The Mission is not: get people to stop swearing. The Real Mission is: witness to the sozo-ing work of Jesus in your life. Jesus isn't waiting for people to clean up their acts before he meets them. If that were true you and I would still be waiting to meet Jesus. I've been with "Christians" who get really offended when some non-Jesus-follower uses the f-word, and then see it as their divine mission to first clean out the mouths of these people before they love them. In fact, I've known "Christians" over the years who won't lift a finger to serve in God's kingdom but will complain about some other Christian who swore. I think Satan just loves it when that kind of stuff happens. To the many of us who are going after people we cry out "Get behind us, legalists!"
I find it helpful to remember that the Bible is an R-rated book. In that light it was laughable when secular critics complained that Mel Gibson's "The Passion of the Christ" was too graphically violent. The Bible's R-rating is there because it contains some pretty wild sexual situations. Like Genesis 19, where old Lot gets drunk and has sex with his two daughters. How would you film that? Have you read the "Song of Solomon" recently? And, in the Bible we have the word "dung." Do you know what that 4-letter word means? God doesn't seem the slight bit embarrassed that he put it in there, now wishing he hadn't as if it were a "typo."
What about the third commandment - "You shall not take the name of the Lord in vain?" Well, it's important not to do that. But this was never essentially about "swearing." Matthew McMahon writes: "In looking closely at the third commandment we will find more than we bargained for. We as Christians break the third commandment more often than any pagan who may be screaming "God D_____t" or "Jesus Christ!"" What can McMahon mean by this?
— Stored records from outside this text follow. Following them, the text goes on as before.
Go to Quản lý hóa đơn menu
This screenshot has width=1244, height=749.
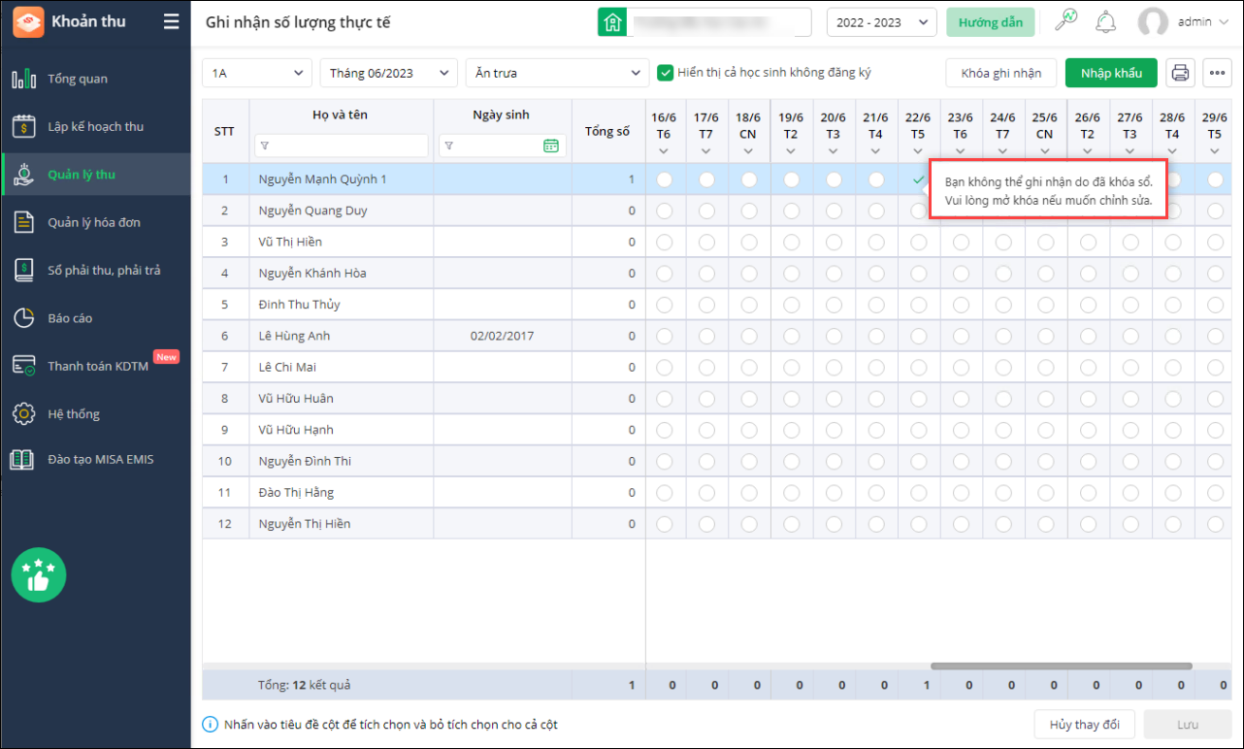tap(94, 222)
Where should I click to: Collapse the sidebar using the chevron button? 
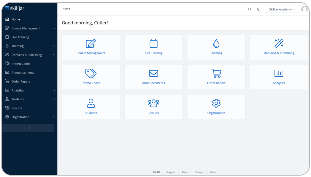click(x=29, y=128)
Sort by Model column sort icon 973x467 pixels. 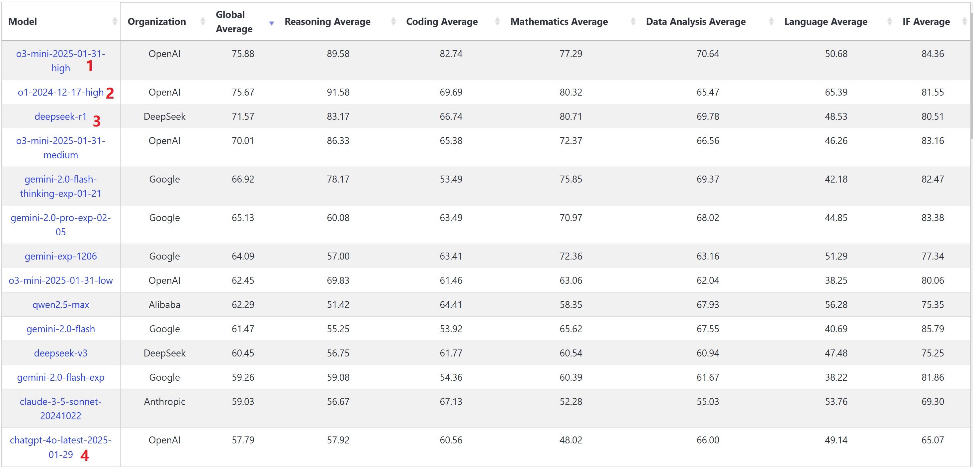(115, 22)
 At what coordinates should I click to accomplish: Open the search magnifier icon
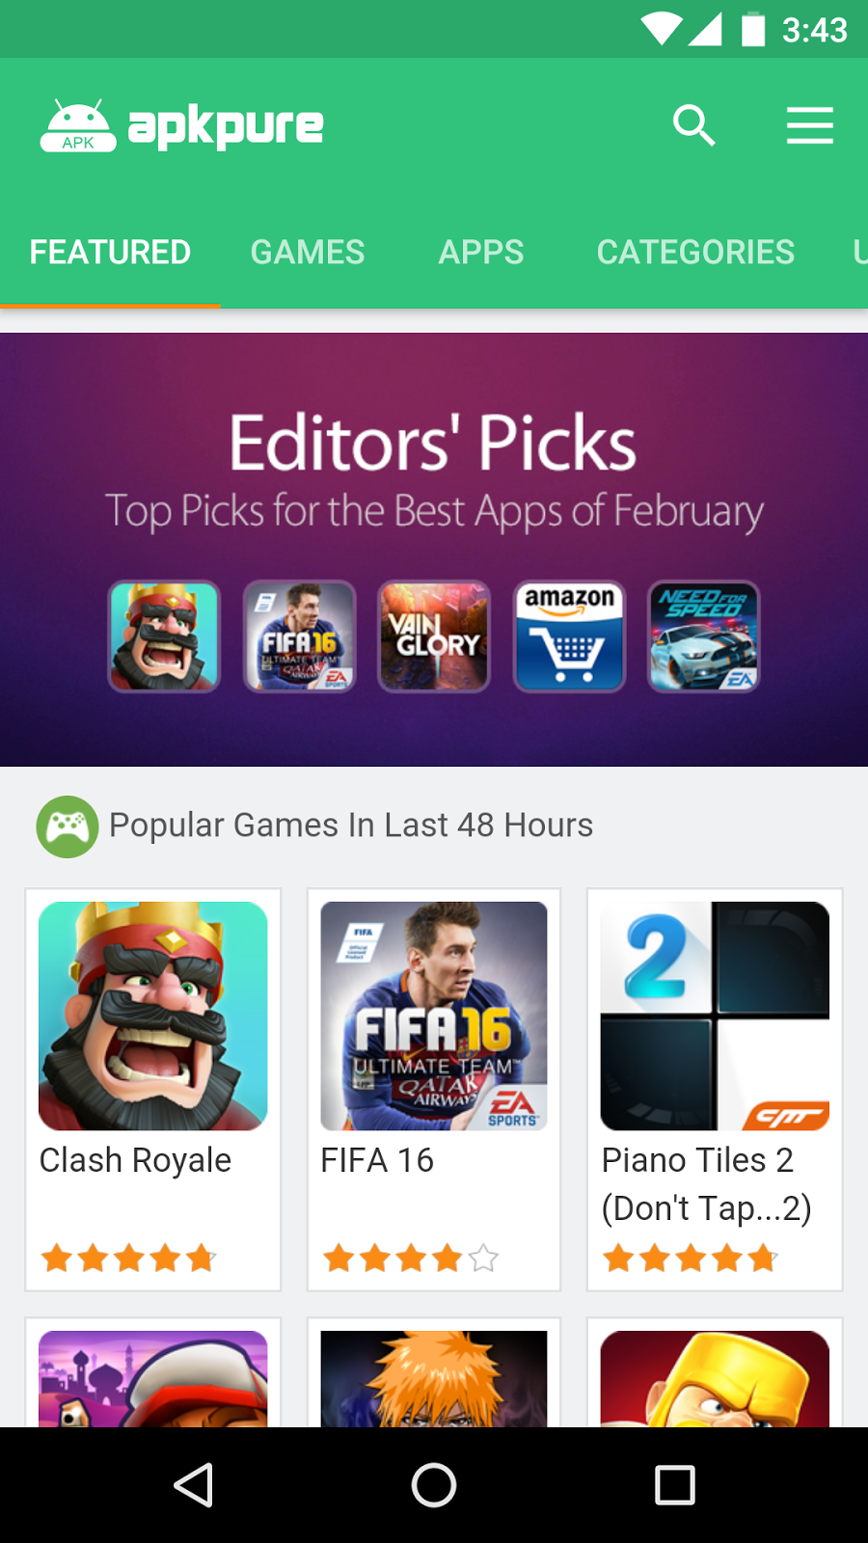(693, 125)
When something is "vain" it is empty, and of no real value. To take God's name "in vain" would then include things like: promising God you would do something and then not doing it; promising before God that you will remain faithful to your spouse and not remaining faithful; saying "God bless you" when someone sneezes and not intending to bless them at all. Isn't that too legalistic? I don't think so. It's just a good example of vain-ness. In such instances "God bless you" does not really mean "God bless you." Sounds like true vanity to me.
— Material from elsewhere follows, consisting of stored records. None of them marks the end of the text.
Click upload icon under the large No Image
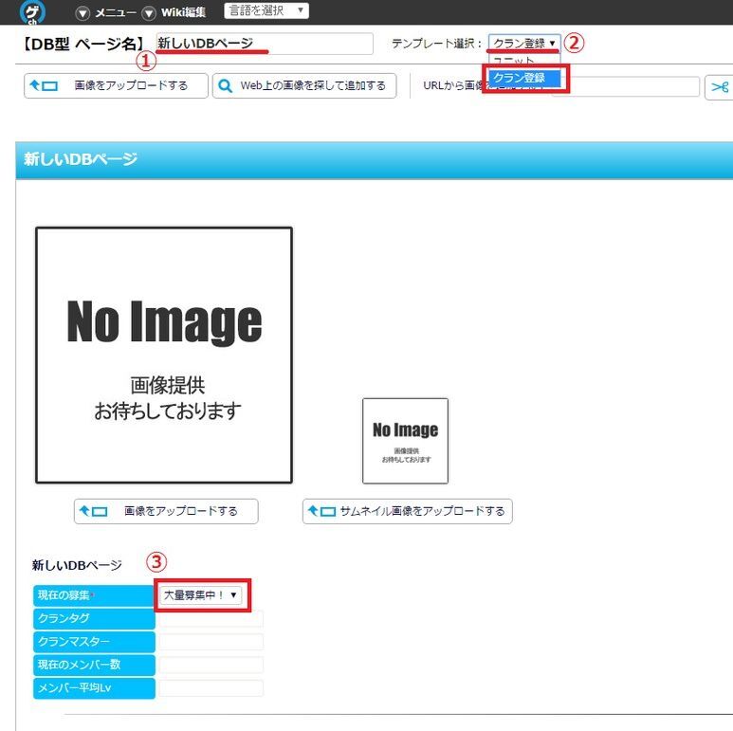Viewport: 733px width, 731px height. pos(93,512)
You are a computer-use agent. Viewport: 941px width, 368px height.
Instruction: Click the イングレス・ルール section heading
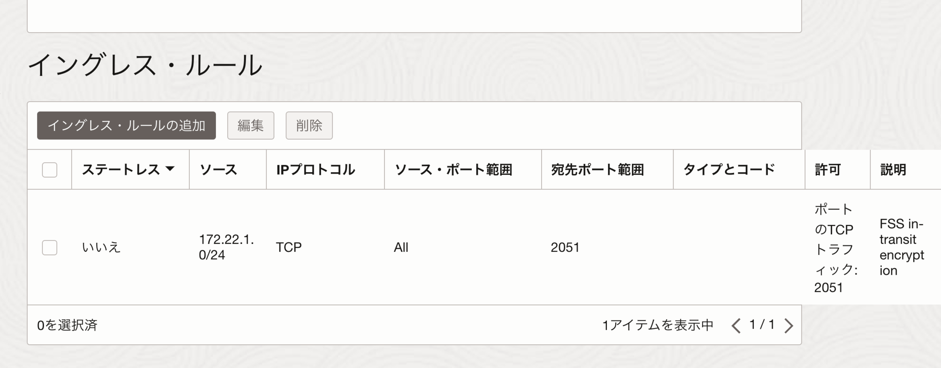[145, 65]
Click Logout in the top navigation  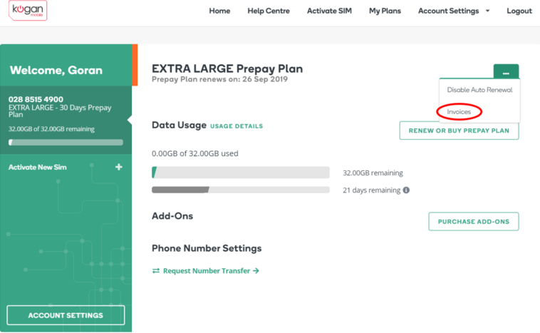click(x=519, y=11)
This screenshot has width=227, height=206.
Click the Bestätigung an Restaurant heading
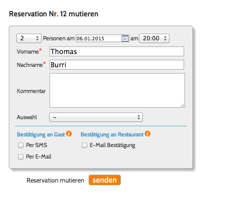point(112,135)
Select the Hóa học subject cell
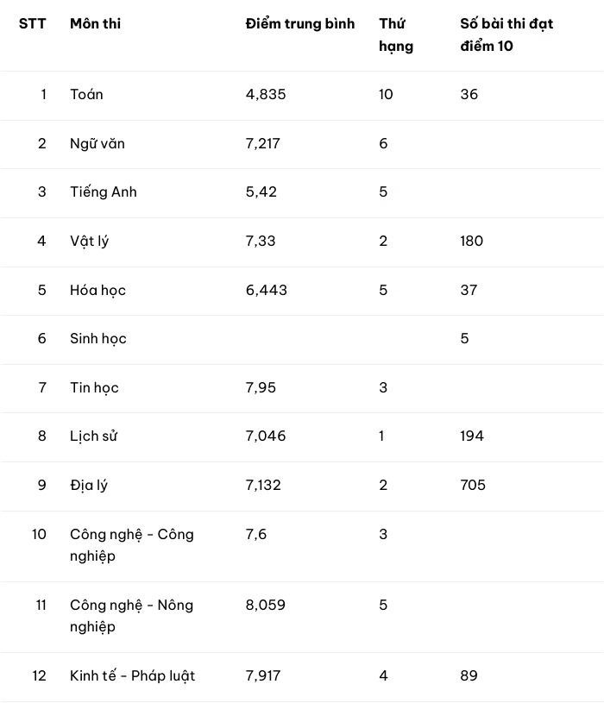The height and width of the screenshot is (703, 604). tap(98, 291)
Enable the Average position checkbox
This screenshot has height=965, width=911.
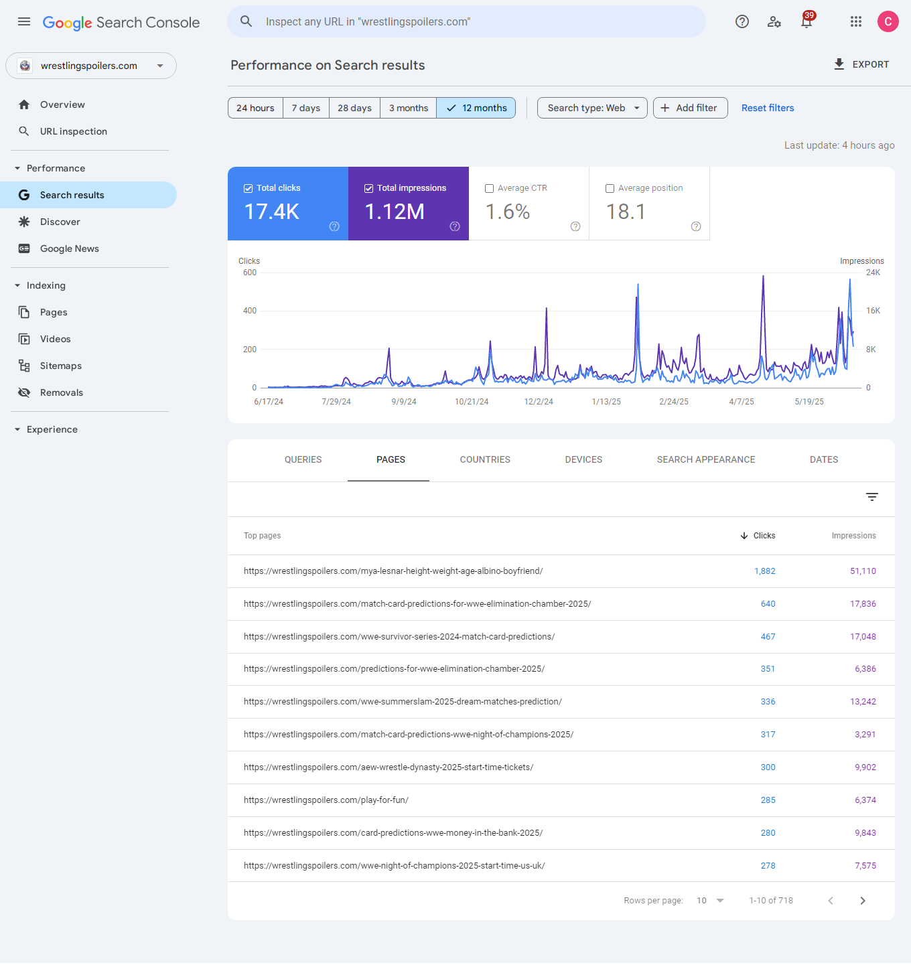pyautogui.click(x=610, y=189)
To use God's name in vain is to misuse the name of God, in any way. Saying "God D_____t" or "Jesus Christ!"" can, and probably are, examples of this. But so much more is included. The matter really goes deep into the human heart. Like singing "Here I Am to Worship" without having a heart of worship. Like singing "I Love You Lord" and not loving the Lord. Like saying "Amen" to the words of Jesus while not following Jesus and living out His words. All hypocrisy is sheer vanity. "Christians" who are consistently "outraged" when others say "God D_____t" or "Jesus Christ!"" may themselves be consistently violating the third commandment.
So what if you meet a person who hyper-exgurgitates the f-word? For me the answer is: just witness to the sozo-ing activity of Jesus in your life. Love them, as you have been loved. Trust God to do the rest.